- The paper introduces a two-stage framework that employs LLMs to generate and rerank candidate labels for zero-shot extreme multi-label classification.
- It leverages in-context demonstrations to condense an expansive label space into an effective shortlist for improved prediction efficiency.
- Empirical evaluations on large-scale benchmarks show that ICXML outperforms baselines without relying on a pre-built input candidate corpus.
Overview
Yaxin Zhu and Hamed Zamani's work, ICXML (In-Context Learning Framework for Zero-Shot Extreme Multi-Label Classification), introduces a novel two-stage framework designed to address the problem of extreme multi-label classification (XMC) in a zero-shot setting. The challenge within XMC lies in predicting multiple relevant labels for each instance from a vast label space, with practical applications spanning various domains such as text categorization, recommendation systems, and image tagging.
Methodology
The authors propose an initial in-context learning stage where LLMs are prompted to generate a set of candidate labels consonant with a support set of generated demonstrations. The generated outputs are streamlined to resonate with the large-scale label space, effectively distilling it into a manageable shortlist of candidates. The second stage employs LLMs for a reranking task, reinserting the refined list of candidate labels in the context of the test instance, ultimately exploiting the LLM's multitasking propensity to handle concurrent multiple labels.
Contributions
The core contributions of the paper include the development of a two-fold framework entailing generation-based label shortlisting paired with label reranking, advocating a generation-driven approach to synthesize high-quality input-label pairs, and significantly advancing state-of-the-art in zero-shot XMC. In empirical evaluations, ICXML shows effectiveness on large public benchmarks such as LF-Amazon-131K and LF-WikiSeeAlso-320K, without necessitating a corpus of input candidates, a need that current baselines express. The authors make the implementation scripts and codes accessible for research purposes.
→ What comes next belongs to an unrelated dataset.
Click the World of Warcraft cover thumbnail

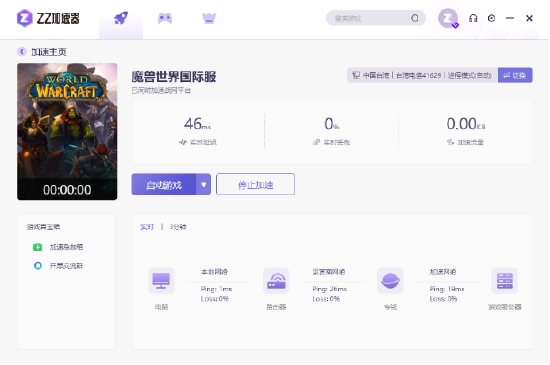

Related Work and Future Directions
The paper situates ICXML within the landscape of existing research, acknowledging prior methods that leverage dense retrieval models, pseudo annotations in training, and the deployment of LLMs in label generation. The evolution of in-context learning capabilities, effectively exhibited by LLMs, sets a backdrop against which ICXML operates. Considering the framework's performance, it's inferred that the method could be enriched by incorporating diverse knowledge sources and domain-specificities which holds as a promising direction for future work. Its potential to scale across various real-world scenarios, especially those with sparse or no available annotations, posits ICXML as a significant stride in XMC research.
Evaluation and Analysis
An extensive evaluation showcases the superiority of ICXML over a range of baseline methods across two datasets, distinct in their correlation patterns between labels and instances. The framework's robustness is highlighted, reflecting a strong performance without resorting to an input corpus. Comparative analysis between content-based and label-centric demonstration generation reveals interesting insights into their respective efficacies across different label spaces. Moreover, a detailed ablation paper sheds light on the impact of different components of the proposed framework, evidencing the vitality of LLMs in rendering effective reranking.
In conclusion, the ICXML framework presents a compelling solution for zero-shot XMC, combining the generation and retrieval paradigms to rectify the discrepancy between test instances and an extensive label space. The research sets a precedent for building more advanced, generation-centric XMC technologies that can perform with utmost precision, even in the most challenging scenarios with minimal supervision.